Sottrum - Von Stefanie Bommert„Träume sind keine Schäume, sondern wie Kerosin. Sie bringen dich vorwärts, befeuern dein Herz, machen süchtig, wie Heroin“, schreibt Benjamin Faber im Booklet. Und der Sottrumer weiß genau, von welchem Gefühl er spricht. Nicht nur, dass er seine größte Leidenschaft, die Musik, zu seinem Beruf gemacht hat. Mit „Widerlieder“ hat sich der 33-Jährige noch einen weiteren Traum erfüllt: Nach dem Album „Clear and Cloudy“ mit seinem Ensemble „Widerklang“, ist nun seine erste Solo-CD auf dem Markt.

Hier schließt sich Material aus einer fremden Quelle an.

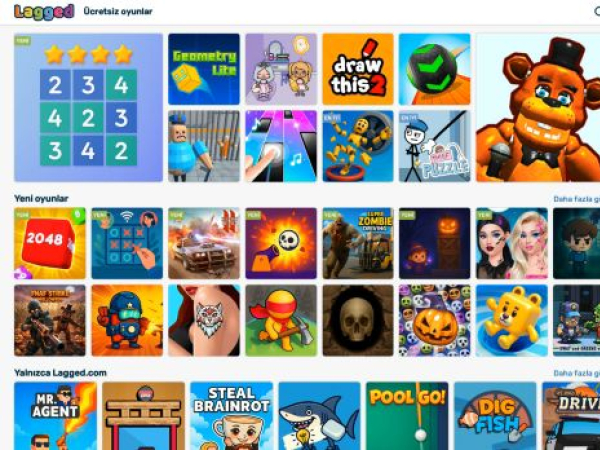This screenshot has width=600, height=450.
Task: Open the tic-tac-toe online game
Action: [x=127, y=243]

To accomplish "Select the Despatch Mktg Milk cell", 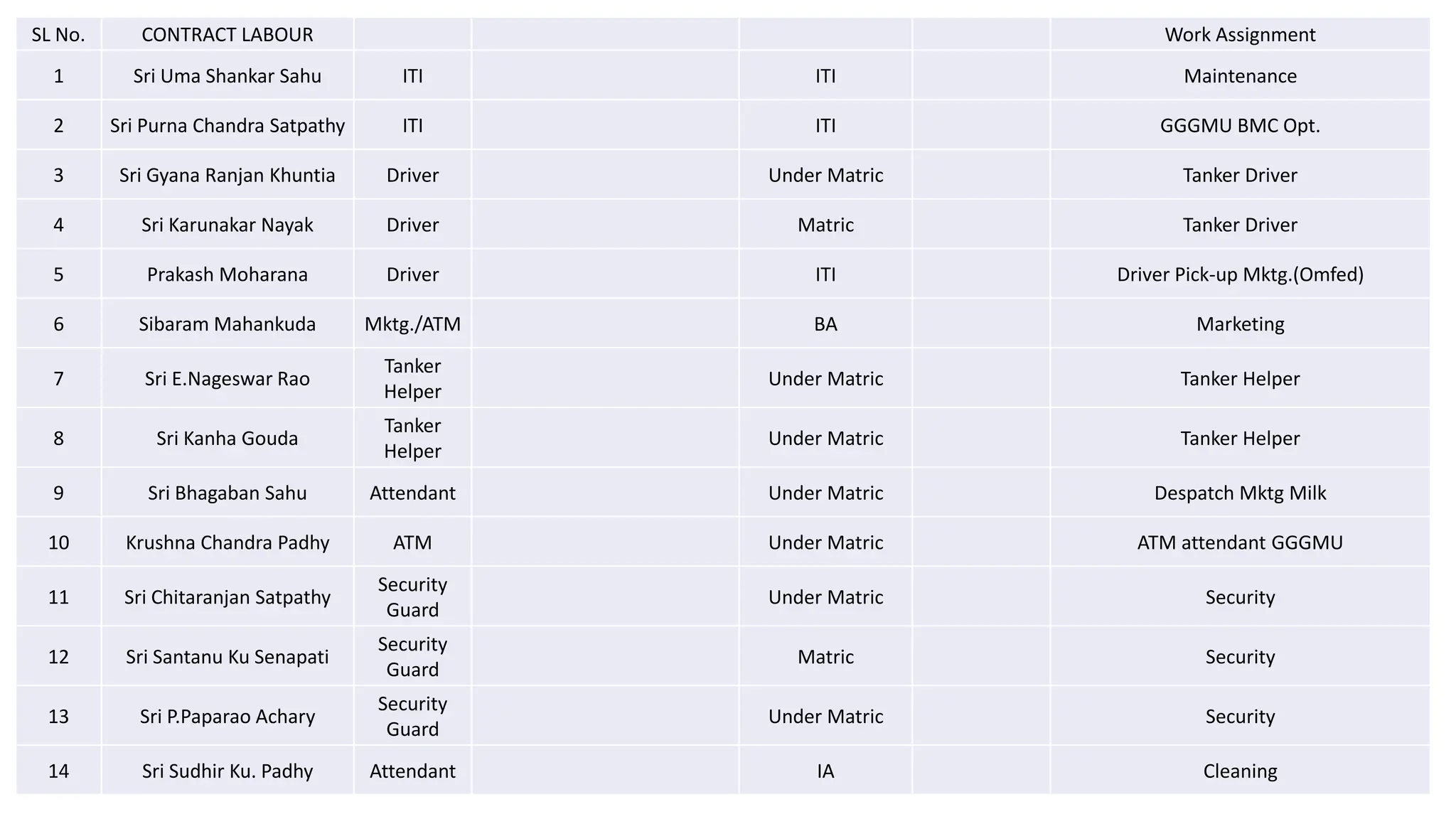I will pyautogui.click(x=1240, y=493).
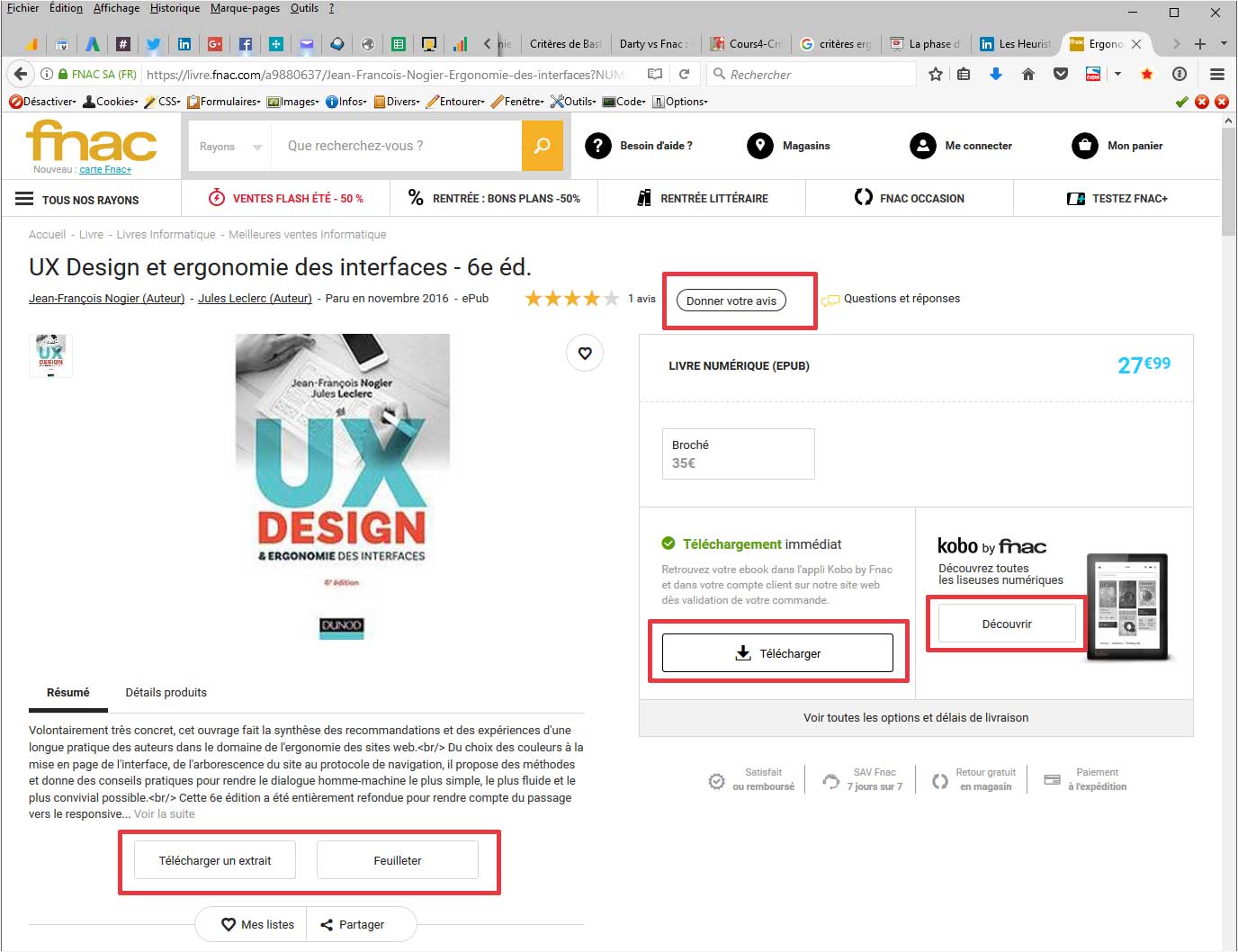Click the four-star rating display

coord(571,299)
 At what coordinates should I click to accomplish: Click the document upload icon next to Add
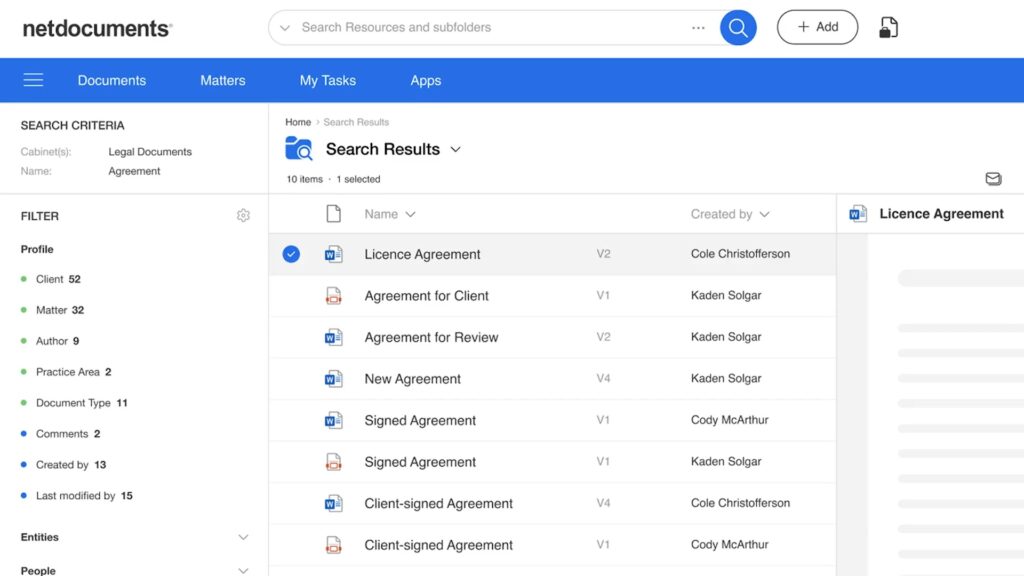[x=889, y=27]
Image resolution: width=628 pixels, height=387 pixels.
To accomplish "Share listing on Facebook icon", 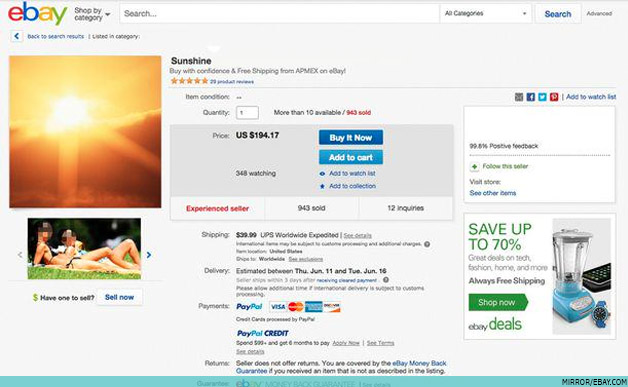I will click(531, 97).
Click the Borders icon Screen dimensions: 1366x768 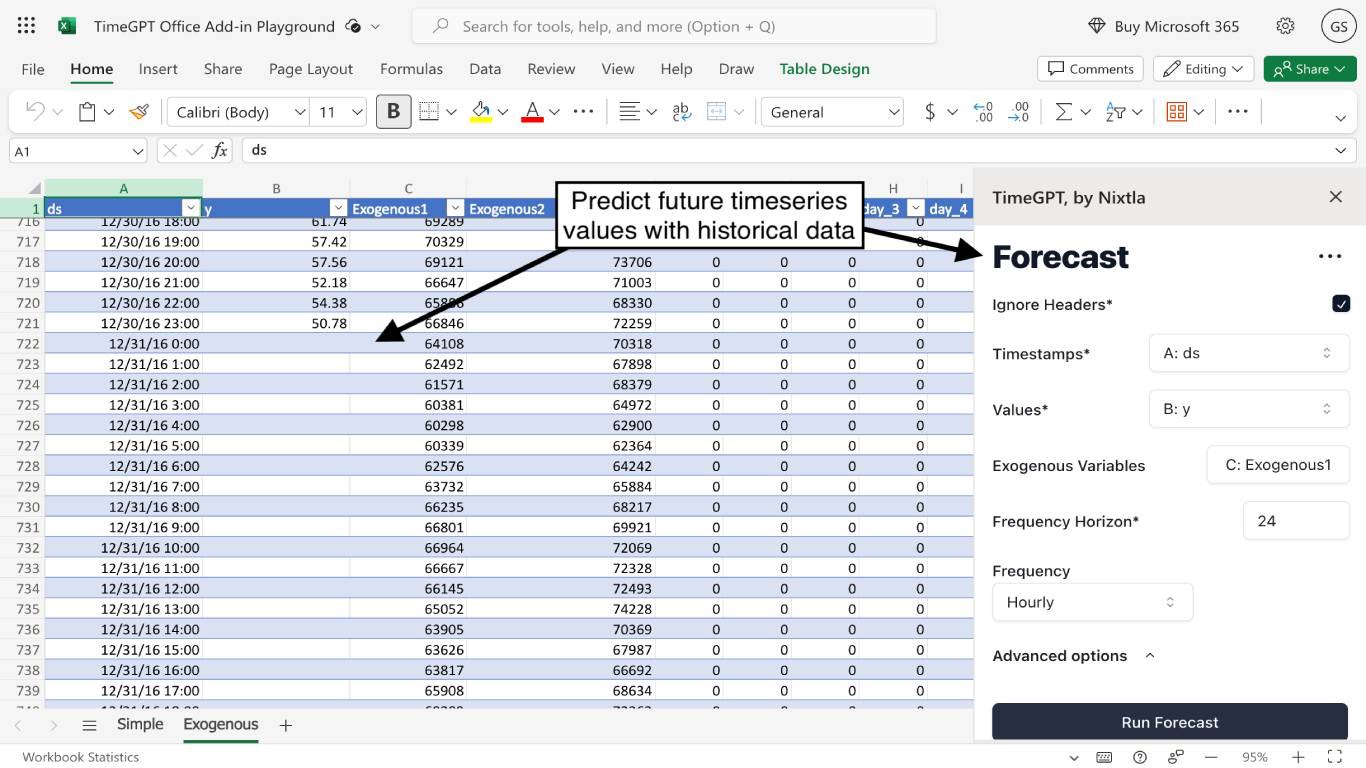click(x=429, y=112)
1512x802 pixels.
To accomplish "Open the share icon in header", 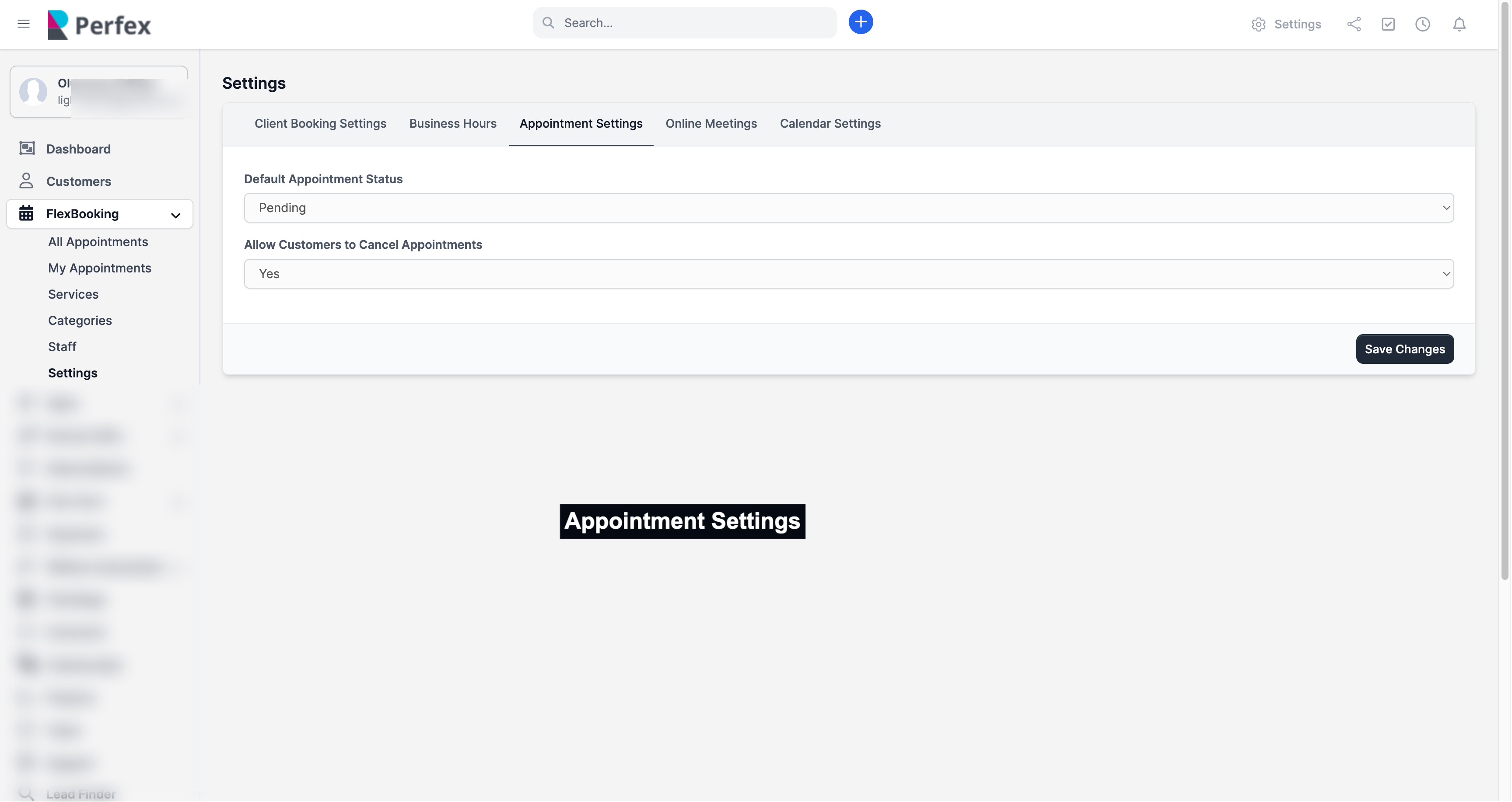I will pos(1354,24).
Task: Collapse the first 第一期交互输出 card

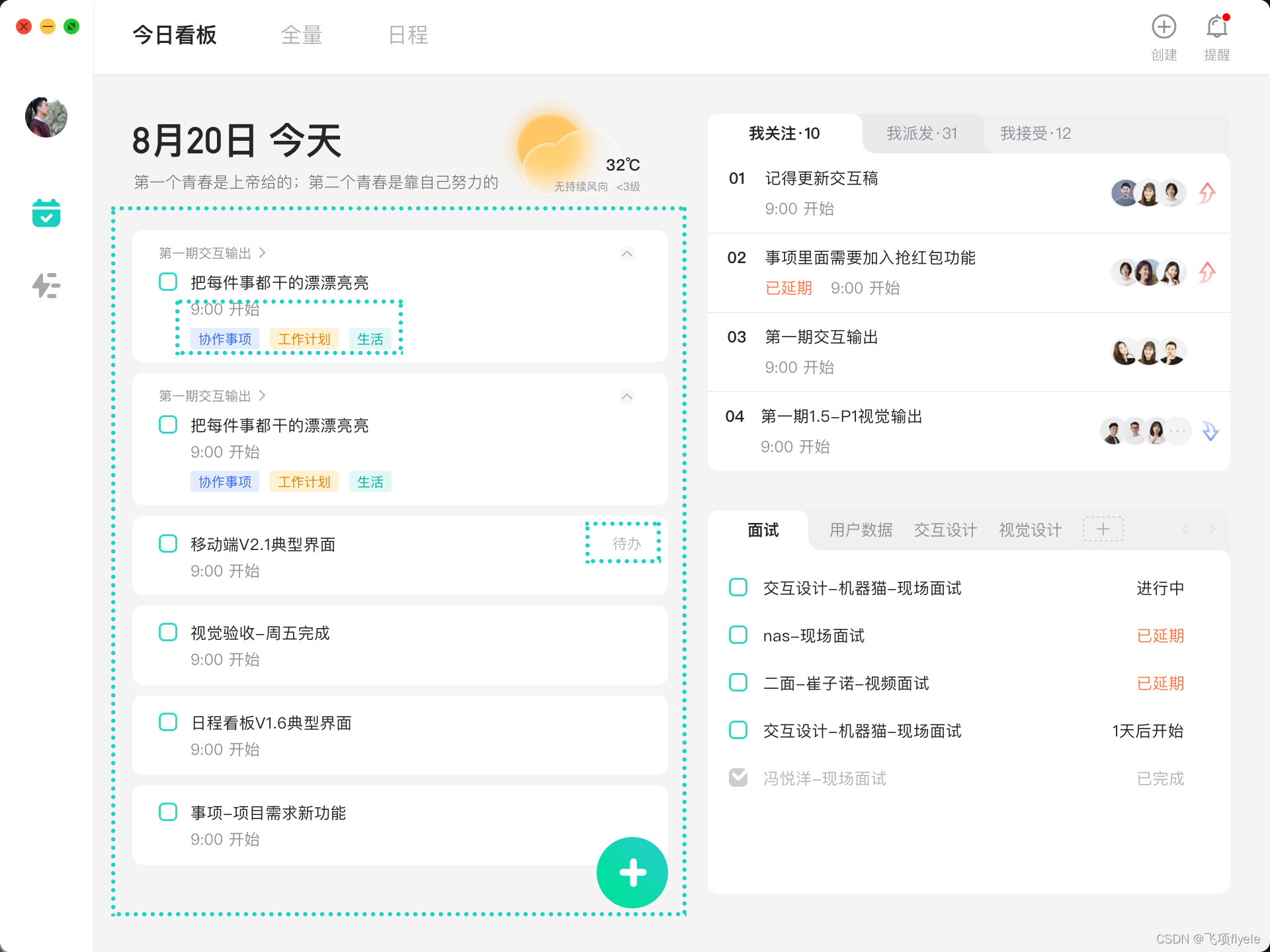Action: 627,255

Und die elf Titel gehen mit eingängigen, auf die Gitarre reduzierten Klängen sowie den oft provokanten und mitunter bissigen Texten direkt ins Ohr.

© Foto: Bommert
Benjamin Faber hat seine erste Solo-CD herausgebracht – und der Titel „Widerklang“ ist textlich Programm. ·
Die namentliche Nähe des Albumtitels zu seinem Ensemble „Widerklang“ ist dabei durchaus gewollt – und verrät gleichzeitig, auf was sich der Hörer beim Abspielen der Songs freuen kann: im wahrsten Sinne des Wortes Widerlieder, die sich mit aktuellen gesellschaftlichen Problemen und Entwicklungen auseinandersetzen. Sei es der Materialismus in „Shoppen“, der fast schon perverse Drang des Menschen nach perfekten Lebensmitteln in „Tomaten“, der Nachwuchs nach Maß in „Wunschkind“ oder die Geiz-ist-geil-Mentalität um jeden Preis in „Fleisch“. „Da sind schon allerhand Protestlieder dabei“, räumt Benjamin Faber mit einem Schmunzeln ein und fügt hinzu: „Da hat sich offensichtlich eine ganze Menge angestaut. Das ist schon eine große Überraschung, was da rausgekommen ist, weil das so anders ist.“
Die Lieder seien lustigerweise parallel zur CD mit „Widerklang“ entstanden. „Das war nicht geplant oder konzipiert als klare Abgrenzung dazu“, betont der 33-Jährige. Zwar ist der Profimusiker leidenschaftlicher Komponist – was ihm immer schon sehr leicht gefallen sei. Doch getextet habe er schon seit seiner Jugend nicht mehr. Und auch zu jener Zeit seien die Lyrics lediglich ein Vehikel für seine Musik gewesen. „Das ich deutsche Texte mache, war klar. Das ist schließlich meine Sprache“, erklärt Faber, der bei seiner Musik besonderen Wert auf Authentizität legt. „Das ist mir ganz wichtig.“ Der Rest entwickelte sich beim Schreiben.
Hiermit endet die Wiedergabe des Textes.